It all comes down to a phenomenon called the Joule-Thomson effect.

Heat is one of the ways that energy is stored, and when pressure drops this energy is dispersed over a larger area and temperature drops.

However, the drop in pressure also means that atom knock into each other more seldomly and as this potential energy drops (the work that could be done by letting the gas decompress), heat increases (since energy has to be preserved).

If the first effect is dominant, then temperature drops. If the second is more dominant temperature increases. The temperature at which these forces are equivalent is the inversion temperature.

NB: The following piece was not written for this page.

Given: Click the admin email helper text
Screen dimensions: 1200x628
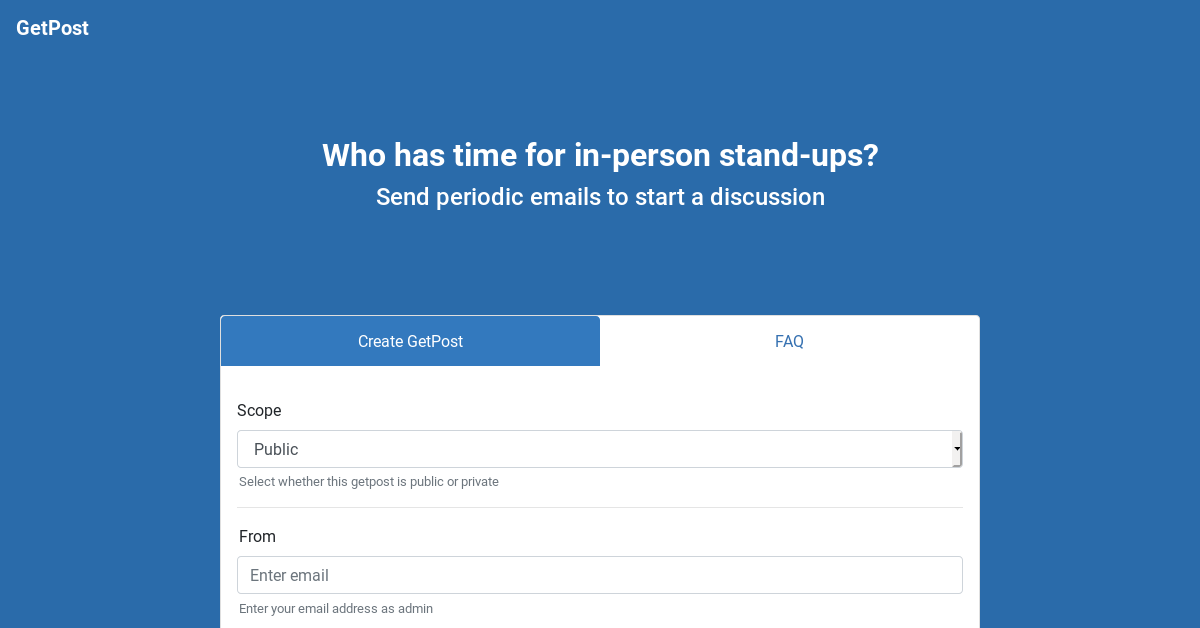Looking at the screenshot, I should [336, 608].
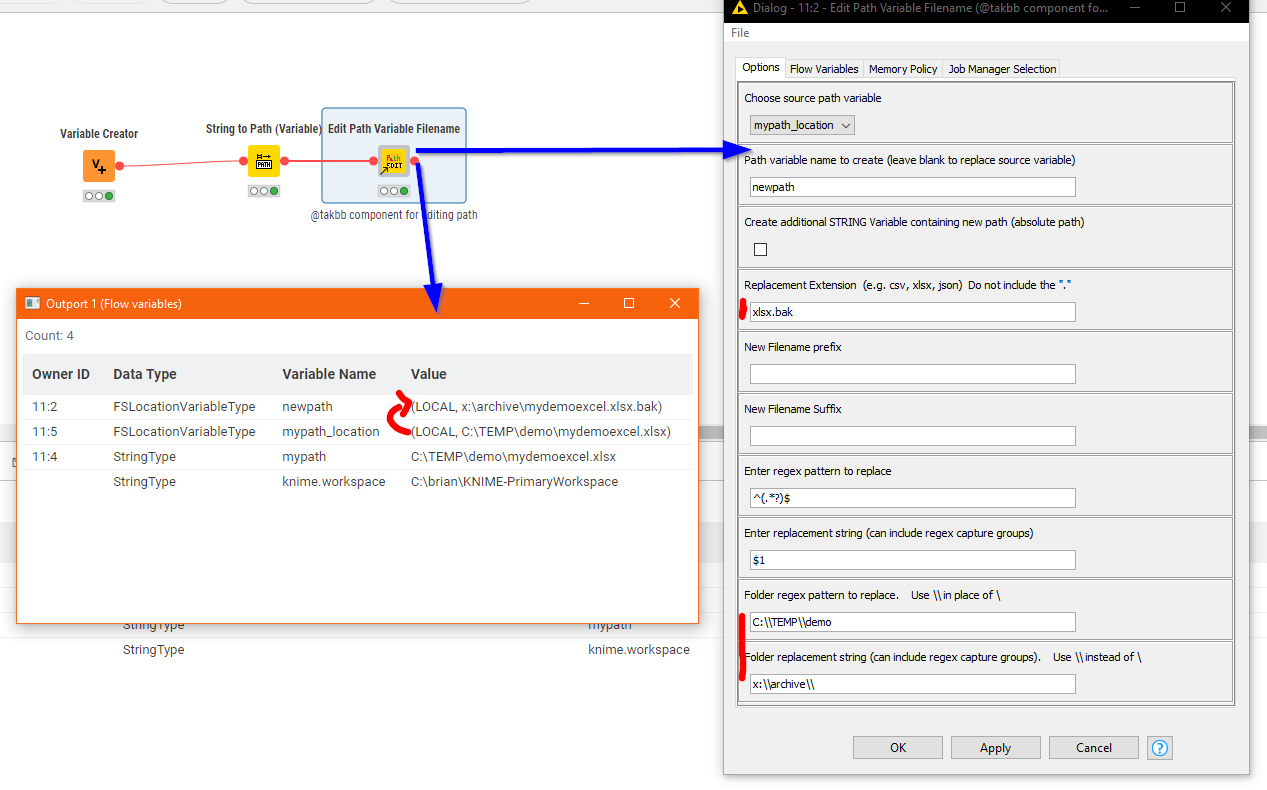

At room temperature Helium, Hydrogen and Neon heat up when expanded. All other gasses cool down.

Anonymous 0 Comments

It basically has to do with whether or not the gas requires energy beyond its pressure release to occupy more volume (gas cools) or whether it sheds its stored energy as pressure to occupy more volume (gas heats up). In the first case, the gas needs an extra push to spread out and draws that energy from its surroundings. In the latter case, it readily spreads and gives off heat as part of its stored potential energy (pressure).

This phenomenon is known as the Joule Thomson Effect. The temperature at which the direction of the energy transfer changes, is called the inversion temperature.

In the case of hydrogen and helium, the inversion temperature is close enough to room temperature to be a factor when designing pressure systems with them.